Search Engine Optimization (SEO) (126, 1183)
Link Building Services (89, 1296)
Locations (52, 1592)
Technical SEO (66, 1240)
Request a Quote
════
WHAT THE EXERCISE ASKS >> Where the records above contain a line with "Link Building Services (89, 1296)", repeat that line and each later line through the end, exactly, and nothing more.

EXERCISE OUTPUT >>
Link Building Services (89, 1296)
Locations (52, 1592)
Technical SEO (66, 1240)
Request a Quote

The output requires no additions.